In the article, Greg addresses arguments that the First Amendment prohibits prosecuting these defendants for what they contend was legitimate undercover recording. Although the First Amendment would require two-party consent rules to yield in many public or semi-public settings, especially when the information recorded is newsworthy, many of the recordings at issue in this case likely do not implicate the defendants’ First Amendment rights. Greg observed, however, that when it comes to interpreting statutes regulating eavesdropping and invasion of privacy, “[c]oncerns about journalism may inform where the lines are, how broadly or narrowly the statutes are interpreted.”

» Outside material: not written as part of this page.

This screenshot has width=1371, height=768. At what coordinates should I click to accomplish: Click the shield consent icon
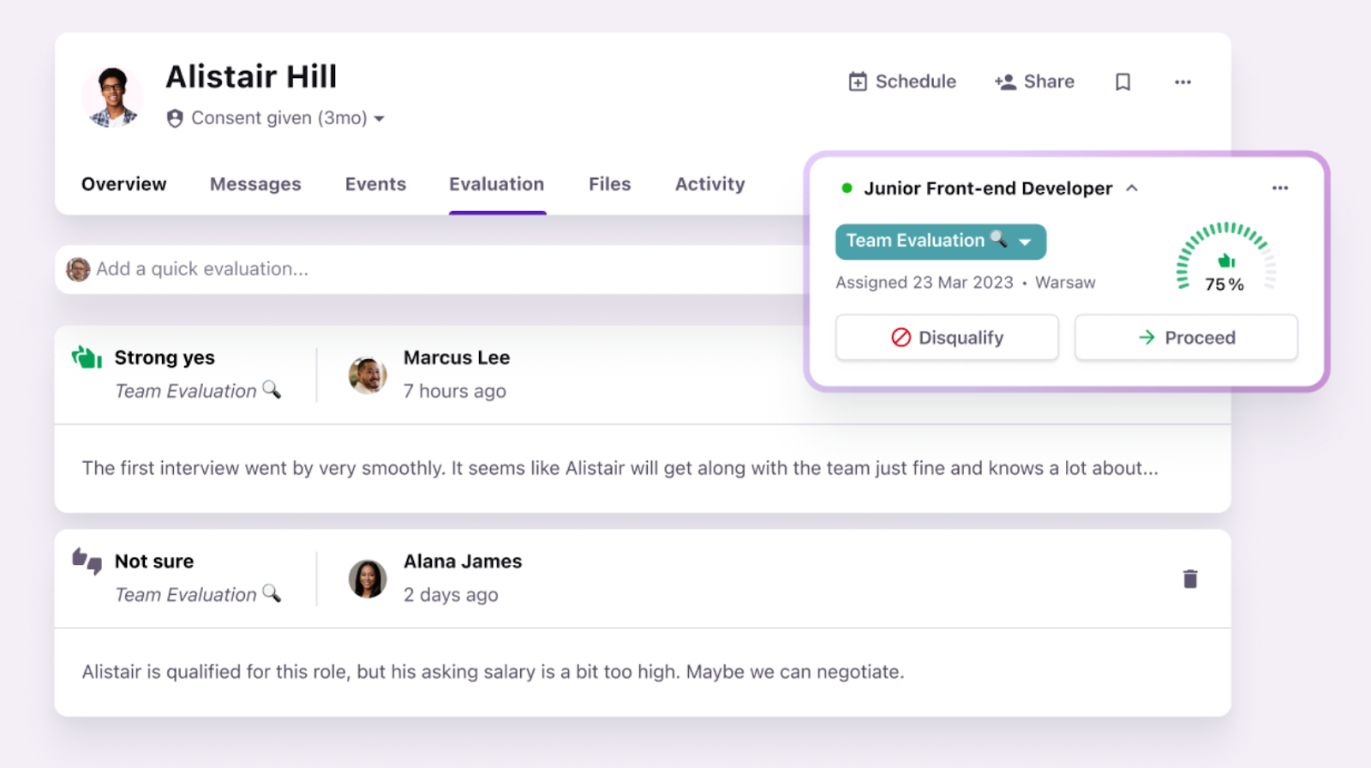pos(175,118)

Greg’s practice includes criminal defense, appellate and Supreme Court litigation, and First Amendment cases. Greg has significant experience representing journalists: While a lawyer at Covington & Burling, he represented the Newspaper Association of America in its effort to persuade Congress to enact a reporters-privilege law to protect confidential sources; performed pre-publication review of stories for local-news broadcasts across the country; and obtained asylum for an Eastern European journalist who was persecuted for her reporting.